The royal palace itself is remarkably undamaged, with old trees in the courtyards, marble floors, wooden furniture and stags’ heads on the walls. There’s even a small painting of the Doge’s palace in one of the anterooms. Zahir Shah is tieless and modestly dressed, the picture of a nice old-age pensioner, and remarkably agile for his 90 years. Imagine the emotion when he first saw Afghanistan’s jagged mountains and green oases, flying back here after three decades of exile. Reminiscing about the distant past, he recalled that of all his state visits the one to Britain was the most enjoyable. At their first meeting, the Queen warned him there would be hundreds of his compatriots waiting outside Buckingham Palace. And indeed, on the way to Clarence House he waved to hundreds of people holding Afghan hounds on leashes.
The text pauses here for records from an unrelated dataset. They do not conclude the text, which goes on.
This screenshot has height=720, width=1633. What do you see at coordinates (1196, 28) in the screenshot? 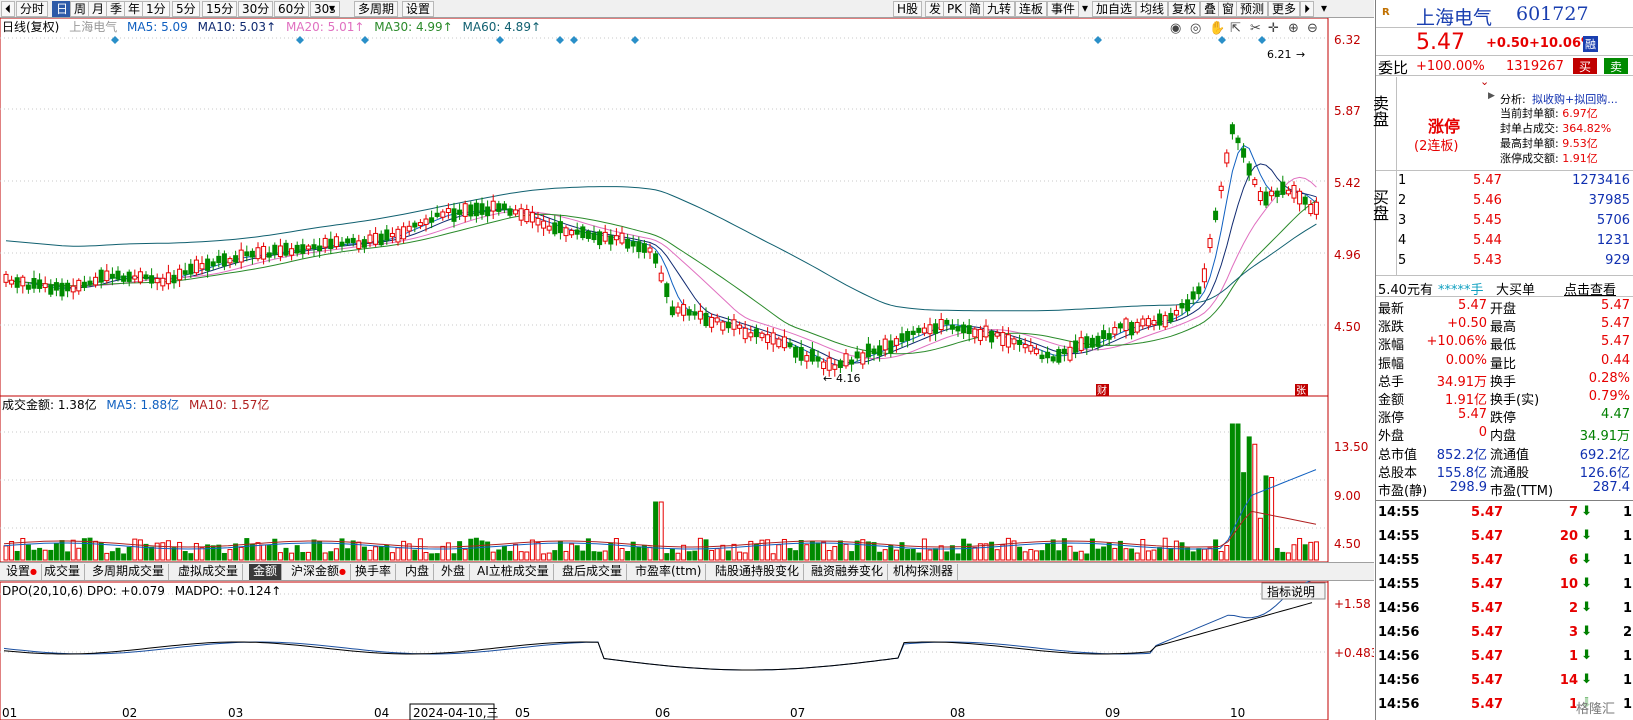
I see `ring-icon: ◎` at bounding box center [1196, 28].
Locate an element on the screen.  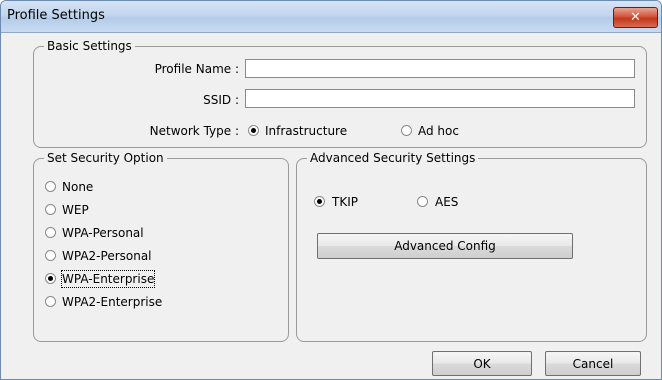
aes-radio is located at coordinates (422, 202).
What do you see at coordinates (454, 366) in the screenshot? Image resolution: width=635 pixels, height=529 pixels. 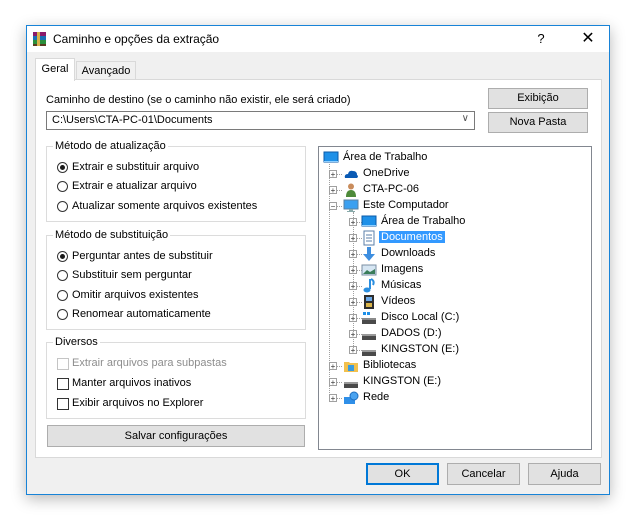 I see `tree-node: + Bibliotecas` at bounding box center [454, 366].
The king’s very presence here in Kabul is surely a lucky portent. Constitutional monarchy would be far and away the most suitable form of government for Afghanistan’s conservative society. In an ethnically divided society, the monarch can be a symbol of national unity, whereas the presidential elections, now scheduled for October, are bound to stir the divisive partisan passions which this country has in overabundance. Zahir Shah did not press to be restored to the throne, and seems satisfied to play the role of godfather to the new regime. Although his weakness in the 1970s arguably allowed Soviet influences into Afghanistan and led to the 1979 invasion, it is likely he will be remembered as the only Afghan ruler in recent memory who did not murder Afghans en masse. Given how he began his reign — his father was stabbed to death in front of him — it is remarkable that he may be the first Afghan ruler for centuries with a chance to die from natural causes.
One of his predecessors, Babur — founder of the Mogul empire in India — still lies under a simple marble slab up on one of the hills that jut above Kabul’s high plateau. When I last visited, in 1993, the Babur garden was on the three-way frontline in what was then a civil war between Ahmad Shah Masud’s Panjshiris, Gulbuddin Hekmatyar’s murderous militia, and the boy army of Shia Hazaras. Tanks stood in the shaded lanes and solders with machineguns milled about, although the park was essentially intact. The mass of ancient old trees was so thick, in fact, that I missed a Soviet-era swimming pool built not a hundred yards from the grave. It was a shock to see the expanse of dirt now, with only the stumps of ancient trees protruding from the ground. During the civil war, someone stole the water pumps that irrigated the garden, and everything died. The doom is relieved somewhat by the sound of spades digging the ground and hammers on stone: the Aga Khan’s charitable foundation is heroically rebuilding the place. In about a hundred years, when the new trees grow thick again, the garden may be as charming as before.